Exercise materials:

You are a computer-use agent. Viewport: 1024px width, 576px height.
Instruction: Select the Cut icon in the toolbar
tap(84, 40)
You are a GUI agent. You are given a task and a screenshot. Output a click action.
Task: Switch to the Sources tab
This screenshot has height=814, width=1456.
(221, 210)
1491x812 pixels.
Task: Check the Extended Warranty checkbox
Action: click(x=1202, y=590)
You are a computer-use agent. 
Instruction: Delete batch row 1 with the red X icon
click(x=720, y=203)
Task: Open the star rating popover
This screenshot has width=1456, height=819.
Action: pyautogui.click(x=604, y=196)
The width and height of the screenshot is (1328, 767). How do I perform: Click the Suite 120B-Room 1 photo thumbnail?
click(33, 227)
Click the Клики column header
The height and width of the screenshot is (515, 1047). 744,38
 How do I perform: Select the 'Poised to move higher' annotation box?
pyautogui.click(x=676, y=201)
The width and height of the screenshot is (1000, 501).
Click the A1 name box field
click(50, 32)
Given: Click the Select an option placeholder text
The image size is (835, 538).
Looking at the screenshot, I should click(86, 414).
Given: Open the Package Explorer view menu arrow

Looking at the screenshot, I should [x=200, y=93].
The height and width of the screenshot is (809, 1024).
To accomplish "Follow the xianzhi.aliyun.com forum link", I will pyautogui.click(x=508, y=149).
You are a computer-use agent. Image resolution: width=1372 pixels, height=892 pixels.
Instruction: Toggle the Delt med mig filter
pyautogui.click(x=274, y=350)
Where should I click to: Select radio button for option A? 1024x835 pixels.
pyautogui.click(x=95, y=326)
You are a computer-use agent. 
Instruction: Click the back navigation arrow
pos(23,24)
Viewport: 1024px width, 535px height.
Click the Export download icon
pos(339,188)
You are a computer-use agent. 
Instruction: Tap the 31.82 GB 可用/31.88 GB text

Your goal: Please retype the listing word for word, from its first line through the line containing "Task: Switch to the Sources tab", and add nothing else.

Written reply:
You are a computer-use agent. Viewport: 1024px width, 576px height.
Instruction: Select the Cut icon in the toolbar
tap(84, 40)
You are a GUI agent. You are given a task and a screenshot. Output a click action.
Task: Switch to the Sources tab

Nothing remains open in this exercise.